• Given request:
Could you copy each of the records below line for line, changing nothing?

• Data rows:
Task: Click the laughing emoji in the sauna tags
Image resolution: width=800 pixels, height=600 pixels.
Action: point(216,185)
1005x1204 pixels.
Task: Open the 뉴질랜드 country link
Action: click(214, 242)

• Task solution:
Task: Click the laughing emoji in the sauna tags
Image resolution: width=800 pixels, height=600 pixels.
Action: point(216,185)
1005x1204 pixels.
Task: Open the 뉴질랜드 country link
Action: click(214, 242)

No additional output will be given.